The Obamacare ruling is perhaps the most difficult to parse, to see in perspective from this close vantage point. What does one make of the survival of a program whose individual features are widely popular but which, in its totality, still evokes disquiet and even loathing?

Whether gays can legally marry arguably affects them and no one else, regardless of how deeply straight people hold their opinions. Whether people of color are as free and as safe as white people primarily affects them, however passionately whites may feel on the subject.

But the health care law affects us all. It also goes to the profoundly uneasy relationship between notions of individual agency and the government as an instrument for the betterment of society as a whole.

Bounds sees each argument (on matters of racial and gay rights, too) as deeply rooted in divergent strains of American Protestantism. On the one hand is the fierce belief in the primacy of the individual and the overarching importance of personal redemption. On the other is the commitment to manifesting the Kingdom of God on earth through social action for the common good.

Both, she said, “are in our DNA,” adding, “It’s a pretty complex society.”

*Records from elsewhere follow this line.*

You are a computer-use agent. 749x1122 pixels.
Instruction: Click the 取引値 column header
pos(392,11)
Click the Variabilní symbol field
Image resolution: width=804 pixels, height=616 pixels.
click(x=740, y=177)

Of course, one all-American impulse that cuts across the great divide is the desire to proclaim that This Moment is Our Moment – whichever side one may stand on. Google the term “inflection point,” and you’ll turn up these declarations (admittedly, both penned before any of the events discussed above):

From a 2011 draft of a document called The Progressive Strategy Handbook: “America has already begun a fundamental transition. Many vested interests cling to the status quo without realizing that the world has changed under their feet. But progressives already know the truth: It has changed, and there’s no turning back.”

From a post by Repair_Man_Jack on the RedState blog: “2015 could be an historical inflection point. The spirit of 1968 has failed. … When people truly see where all this ‘Progress’ leads, they will be moved to projectile vomit. Then, the conservative movement gets a turn to move things in our direction. Let 2015 be that year.”

That’s the thing about political tectonics: the momentum can shift in either direction. And does.

So how will all this play out in the presidential campaign that is just revving up?

“That is the $64,0000 question,” Howard said. “2016 is going to be pivotal.”

Prude is among those reluctant to ascribe a common thread to recent headlines. But he said they create an opportunity for actors across the political spectrum to fashion an encompassing narrative capable of moving the needle in the presidential race and beyond.

“It’s a huge opportunity” for all the candidates, he said. Whether they seize it is another matter.

Even Bonnette, who reads great significance into recent events, knows that issues come and go, especially in election years.

“Americans have a very short attention span,” she said. If the economy were to seriously wobble, for instance, the dialogue would shift instantly. “A lot can happen in America in a year.”